▸ **Directions**:
1 – In the text on albumin-corticoid conjugates, under the influence of which hormone are corticoids formed?
2 – Pick up the text on albumin-corticoid conjugates after its last sentence and continue it.

▸ **Page extract**:
┄┄┄┄┄┄
Method for Producing Albumin-Corticoid Conjugates

Abstract

The invention relates to corticoid/transport protein conjugates, methods for the production thereof, and the use of the same in medicine, especially for the treatment of tumours and inflammatory processes, and for immunosuppression.

Description

The present invention relates to corticoid-transport protein conjugates, methods for their production and their use in medicine, in particular for the therapy of tumors, of inflammatory processes and for immunosuppression.

Corticoids, also called corticosteroids, are steroid hormones of the adrenal cortex, which are formed under the influence of the hormone ACTH (corticotropin). Glucocorticosteroids such as, for example, cortisone, corticosterone and dexamethasone control the protein and sugar metabolism. Mineral corticoids, such as, for example, cortexolone, cortexone and aldosterone control the mineral metabolism.

It has been known for a long time that corticoids can influence numerous pathological processes in the body. Corticoids are therefore employed as a medicament in very different diseases, for example in order to suppress inflammation or to reduce immunological reactions. Corticoids can be employed therapeutically, for example, as antirheumatics, in arthritis, in allergies and in states of stress or shock.

Hitherto, various corticoids or their more water-soluble derivatives such as, for example, acetates, hemisuccinates, etc., were used for the treatment of inflammatory processes (Belgi. G. and Friedmann P. S. (2002): Traditionelle Therapien: Glukocorticoide, Azathioprin, Methotrexat, Hydroxy-Harnstoff [Traditional therapies: glucocorticoids, azathioprine, methotrexate, hydroxyurea]; H+G. Hautkrankheiten [skin diseases], Vol. 77, Issue 12, 624) and for immunosuppression in transplant rejections.
┄┄┄┄┄┄
[Records from a data source]
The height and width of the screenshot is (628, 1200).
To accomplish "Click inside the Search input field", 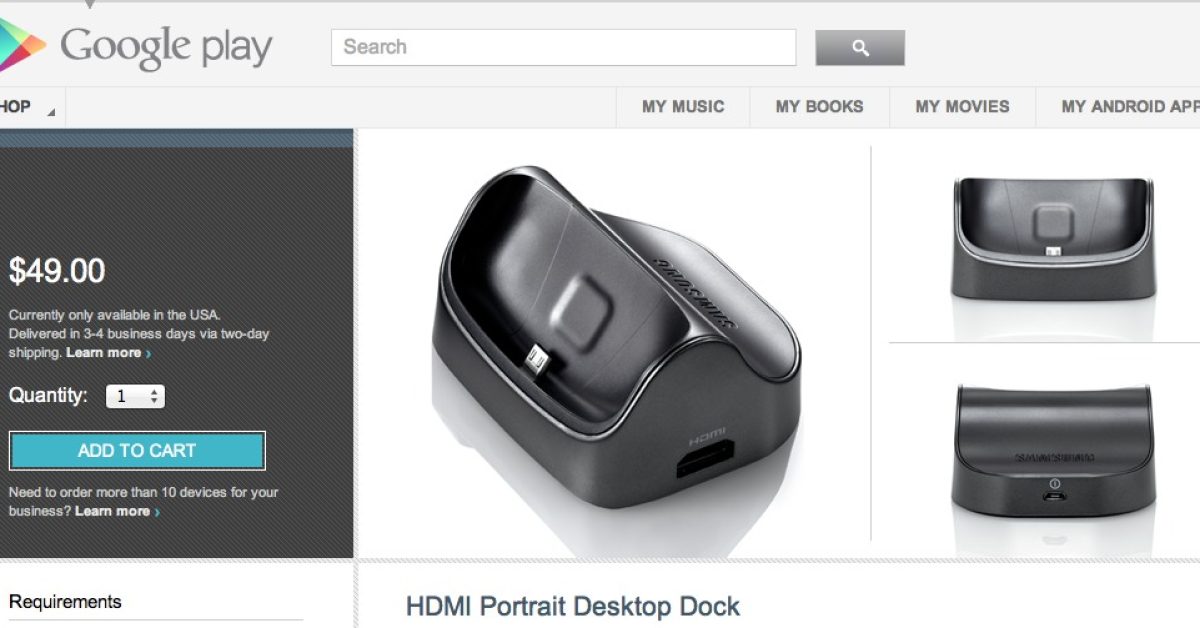I will point(564,47).
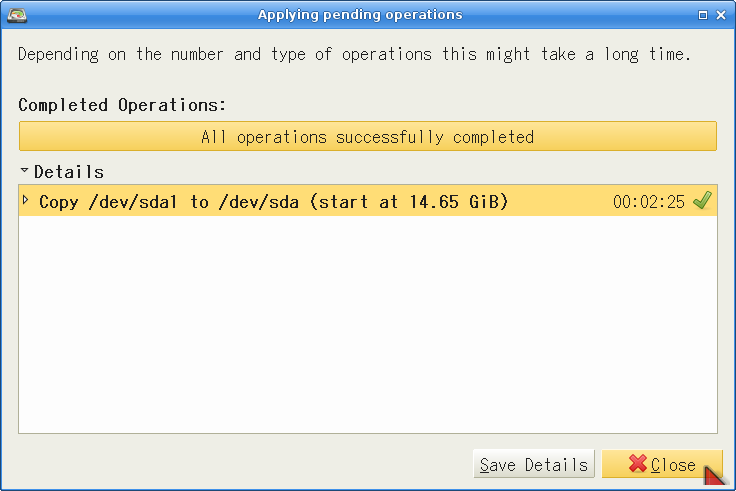Click the Details expander label

pos(69,172)
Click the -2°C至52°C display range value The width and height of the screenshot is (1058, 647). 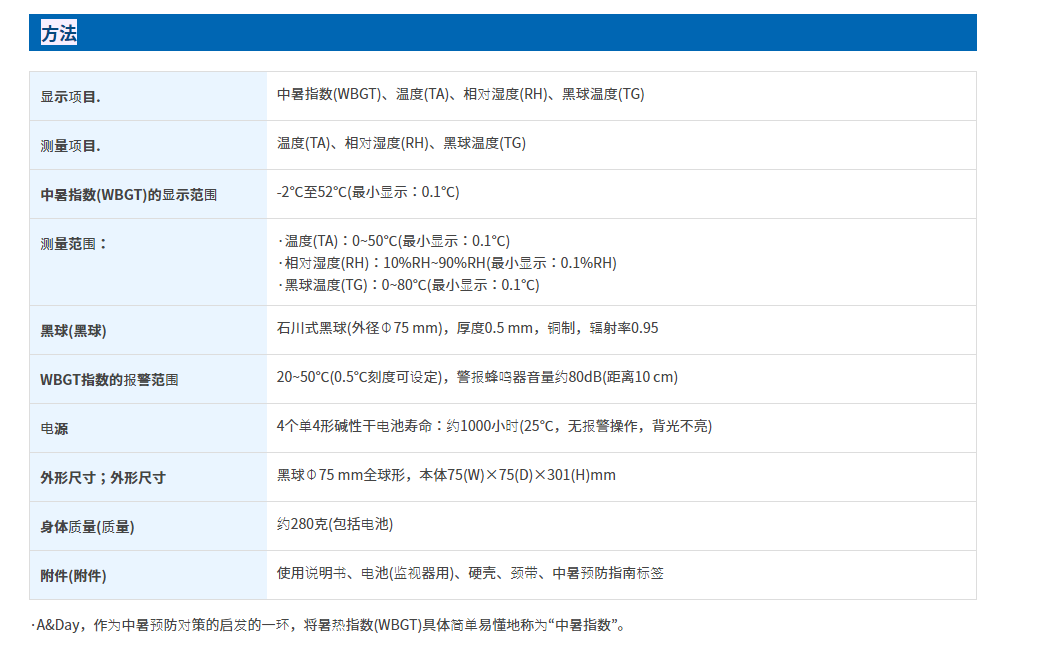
┄┄┄┄┄┄
▸ **Answers provided**:
1 – ACTH (corticotropin)

2 –
A disadvantage of the direct administration of corticoids is that only a very small amount of the active compound administered, in particular on systemic administration, reaches the target site on account of the ubiquitous whole body distribution. Thus, a higher dose is necessary, which especially in the case of relatively long administration leads to numerous undesired side effects such as, for example, hypertension, osteoporosis, general immunosuppression, induced diabetes mellitus, weight gain, muscular atrophy, skin changes such as acne and reduction of the faculty of the vision.

By coupling active compounds to endogenous proteins, it is possible to transport active compounds to certain sites in the body in order that these can display their action there. The covalent bonding of low molecular weight active compounds such as, for example, methotrexate to the macromolecule is described, for example, in DE 4122210 A1 or in WO 96/32133, where the conjugates formed there are employed for the treatment of oncoses or for the treatment of inflammation, infections and/or skin diseases. When using such conjugates for the treatment of oncoses, a tumor-active compound can thus be concentrated in tumor cells, whereas no increased absorption of the active compound bound to proteins takes place in healthy tissue.

An object of the present invention was to make available corticoid compositions in which the disadvantages observed in the prior art are at least partially overcome. In particular, corticoid compositions should be made available which have a long half-life in the body after administration and which also lead to no or only slight side effects on systemic administration.

This object is achieved according to the invention by corticoid-transport protein conjugates in which a corticoid is bonded covalently to a carrier protein.

By coupling to carrier proteins, the corticoids, which per se are removed rapidly from the body, are concealed from the excretion and/or capture mechanisms of the body and a long residence time in the organism is achieved. Owing to this prolonged half-life in the body, it is possible to reduce the amount of corticoid necessary and thus to suppress side effects which may occur. Moreover, the toxic action on healthy tissue or on organs can be virtually avoided, since normal cells have no reason for protein uptake. Advantageously, the corticoid is released from the conjugate according to the invention only at the target site, such that lower doses per kg of body weight are often adequate. Thus the burden on the liver and the other healthy organs is further reduced.

According to the invention, a carrier protein is a protein which functions as a carrier molecule for the corticoid active compound. Examples of such proteins are those proteins having a molecular weight of ≧18 000 Da, more preferably ≧50 000 Da, in particular 100 000 Da. Advantageously, the corticoid active compound can be brought selectively to certain sites in the body by the carrier protein. In this way, it is achieved that smaller corticoid doses are sufficient in order to obtain a desired action and the customary side effects which can occur on systemic administration of corticoids in a high dose are thus suppressed.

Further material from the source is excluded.